Тем не менее — следует признать за ней это достоинство — в силу самой своей гибкости эта религия легко приспосабливалась к различным обществам, куда она попадала, и пользовалась тем драгоценным преимуществом, что всегда находилась в полном согласии с господствующей философией. К тому же синкретические обычаи Египта прекрасно соответствовали тем, которые постепенно утверждались в Риме. Еще в очень раннюю эпоху генотеистические теории были благосклонно приняты в среде жрецов, и последние, полностью сохраняя первенство за богом своего храма, допускали, что он может обладать множеством разных личностей, под видом которых его почитали в то же самое время. Таким образом, для мыслителей было утверждено единство высшей сущности, а для масс — сохранен политеизм с его незыблемыми традициями. Так, Исиды и Осирис уже при фараонах вобрали в себя множество локальных божеств и приобрели комплексный характер, открытый для бесконечного расширения. Этот процесс продолжился и в период Птолемеев при соприкосновении с Грецией. Исида одновременно отождествляется с Деметрой, Афродитой, Герой, Семелой, Ио, Тюхэ и еще бог знает с кем. Она рассматривалась как владычица небес и преисподней, земли и морей. Она — «прошлое, настоящее и будущее»{147}
, «природа-мать вещей, госпожа стихий, рожденная в начале веков»{148}. Это богиня с мириадами имен, бесчисленными обликами и неисчерпаемыми свойствами.
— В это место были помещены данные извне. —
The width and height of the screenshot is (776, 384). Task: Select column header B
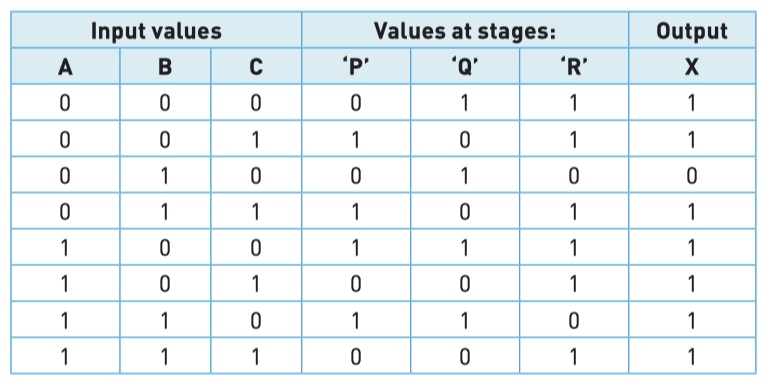pos(165,66)
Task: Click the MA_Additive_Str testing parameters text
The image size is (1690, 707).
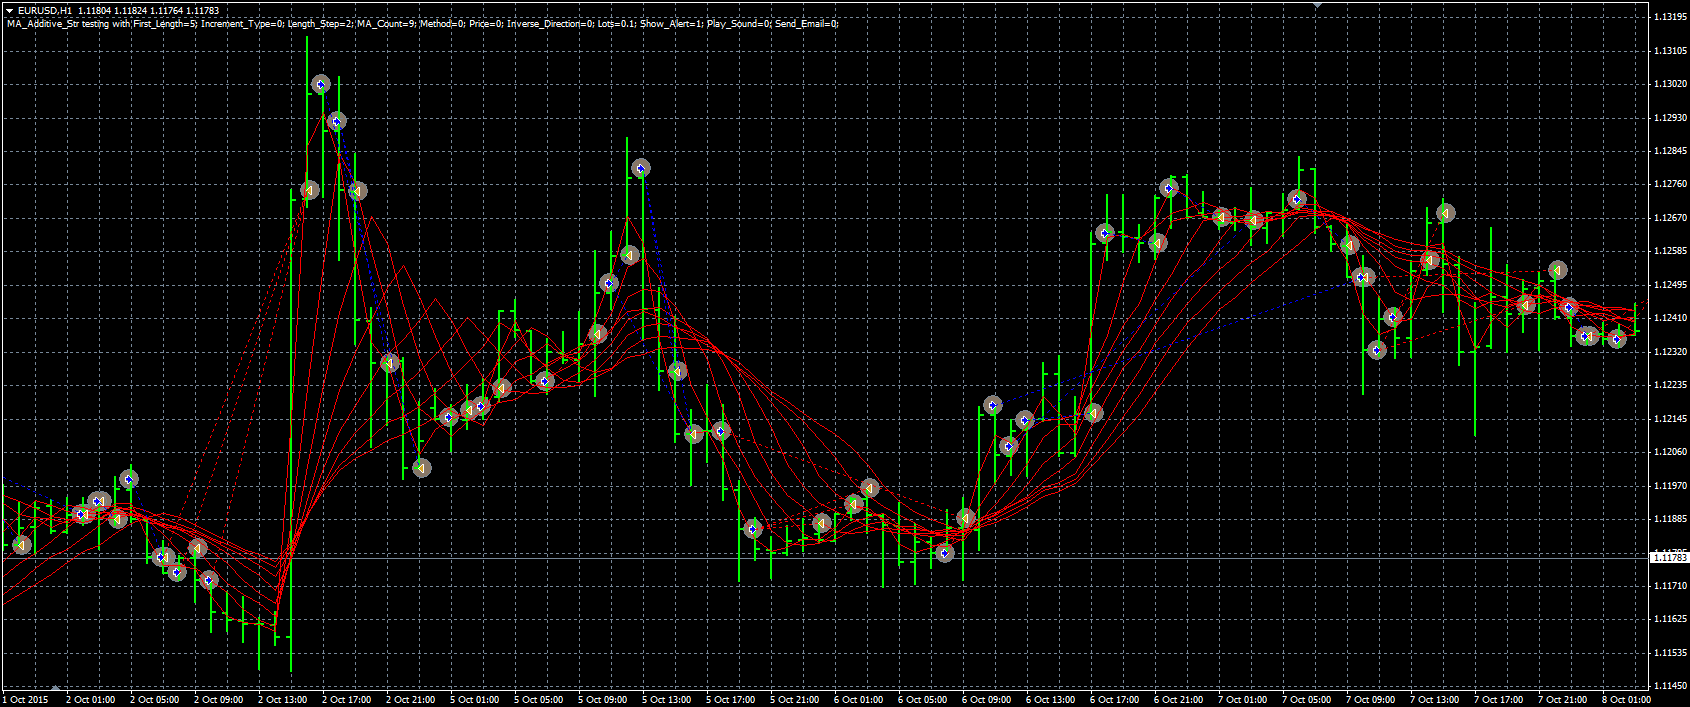Action: tap(422, 23)
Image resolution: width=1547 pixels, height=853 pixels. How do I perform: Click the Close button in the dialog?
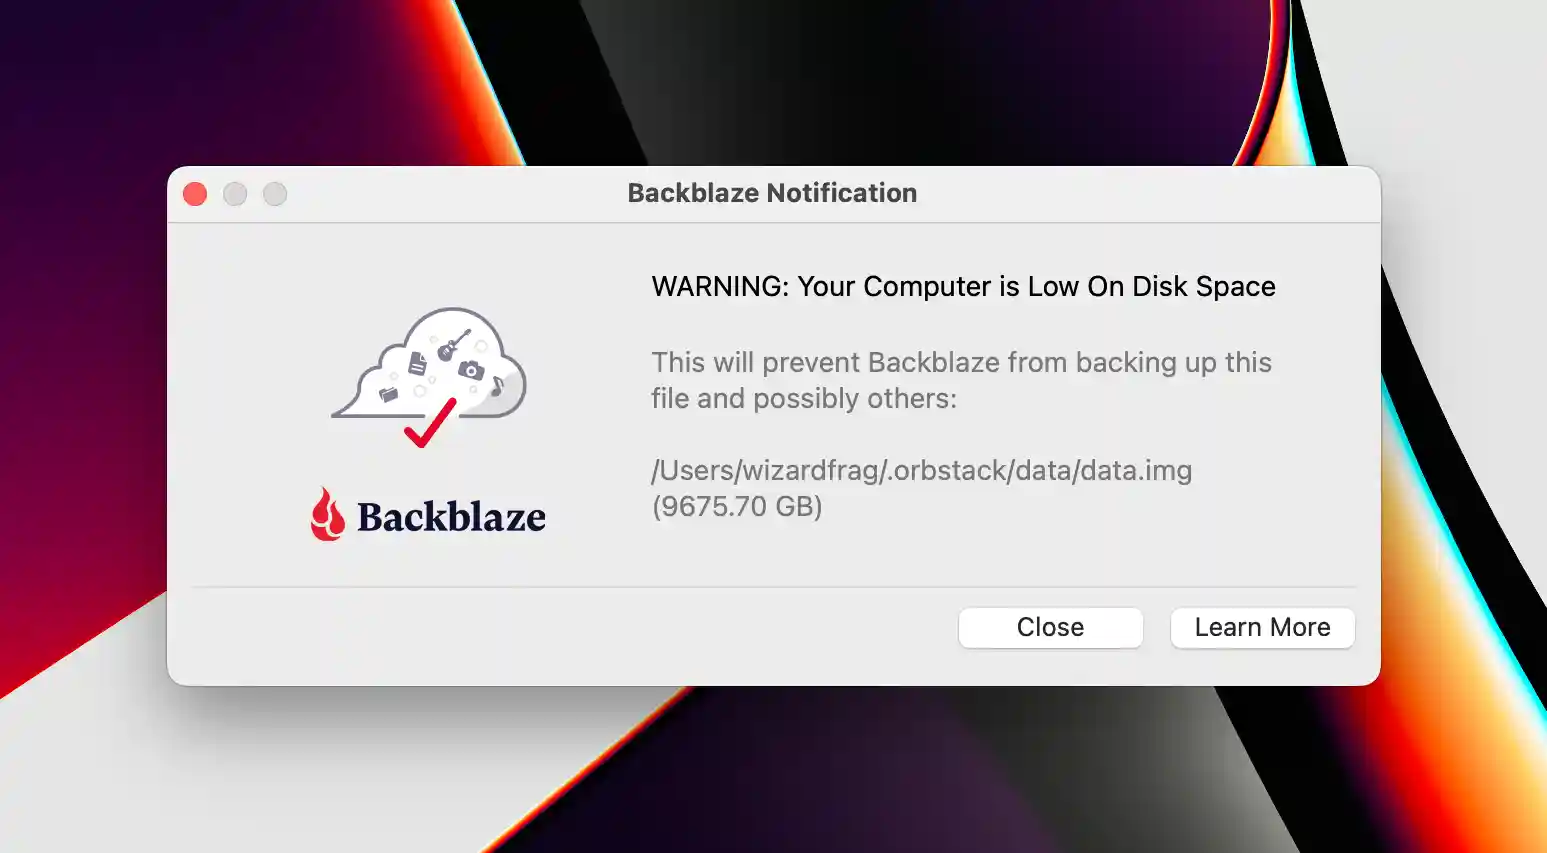pyautogui.click(x=1050, y=628)
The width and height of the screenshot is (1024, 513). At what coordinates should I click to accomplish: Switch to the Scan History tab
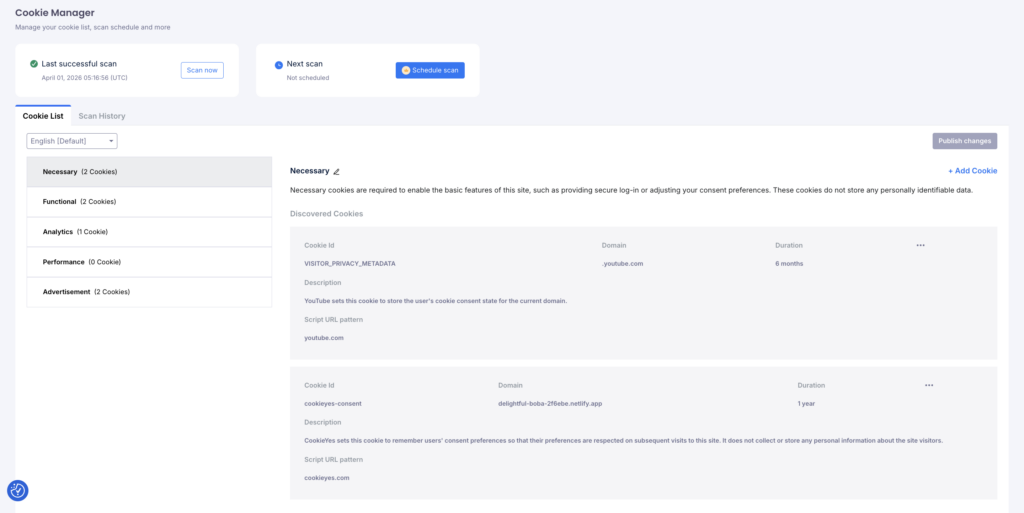pos(102,116)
Одним словом, она соединила в себе многих богов, став силой, которая обнимает собой все,Авторитет Сераписа был не ниже, а значение, которое ему придавали, не уже. Он тоже трактовался как вселенский бог, по поводу которого любили говорить, что он — «единый», «единый Зевс Серапис». Он заключал в себе все аспекты, хотя в основном ему приписывались функции Зевса, Плутона и Гелиоса. В Абидосе Осириса много столетий почитали как божество плодородия и одновременно как владыку загробного мира{150}
, и эта двойственность привела к тому, что его с давних пор отождествляли с Солнцем, которое, совершая своей дневной путь, оплодотворяет землю, а ночью пересекает подземные пространства. Так, представление об этом божестве природы, возникшее еще на берегах Нила, без труда слилось с солярным пантеизмом, последней формой римского язычества. Но не Египет импортировал эту теологическую систему на Запад, где она восторжествовала только во II в. н.э. В этой стране она не знала того исключительного преобладания, которое она завоевала при империи, и еще во времена Плутарха это было лишь одно из многих других мнений{151}. С этой точки зрения решающим влиянием пользовались сирийские Ваалы и халдейская астрология.Таким образом, теология египетских мистерий скорее следовала общему направлению развития идей, чем вызывала его. Так же обстояло дело и с их моральными учениями. Они навязывали себя миру не за счет благородства своих этических предписаний или более возвышенного идеала святости. Часто выражается восхищение содержащимся в Книге мертвых поучительным списком обязанностей, которые, как в нем утверждается, исполняют усопшие, чтобы добиться от Осириса благоприятного вердикта. Эта деонтология, без сомнения, очень возвышенна, учитывая эпоху, в которую она возникла, но, если сравнить ее даже с принципами, сформулированными римскими юрисконсультами, не говоря уж об изящных психологических рассуждениях стоических казуистов, она выглядит недоразвитой и почти ребяческой. Впрочем, и в представлениях этого порядка для египетского менталитета характерны самые разительные противоречия. Его никогда не коробили все те жестокости и непристойности, которыми были запятнаны мифология и ритуал. Некоторые священные тексты, подобно произведениям Эпикура, даже призывали наслаждаться жизнью, пока не придет печаль смерти{152}
.В период своего прибытия в Италию Исида не была очень уж суровой богиней. Отождествляя ее с Венерой, а Гарпократа с Эротом, ее особенно почитали женщины, для которых любовь была профессией. В городе удовольствий, каким тогда была Александрия, она утратила всякую суровость, да и в Риме эта добрая богиня всегда оставалась очень снисходительной к человеческим слабостям. Ювенал грубо именовал ее сводней{153}
, а ее храмы пользовались более чем сомнительной славой: туда частенько наведывались молодые люди, искавшие любовных приключений. Сам Апулей, чтобы выразить свой неофитский пыл, избрал форму непристойного рассказа.Но, как мы говорили, Египет был полон противоречий, и, когда более взыскательная нравственность потребовала от богов, чтобы они сделали человека добродетельным, александрийские мистерии вызвались ее удовлетворить.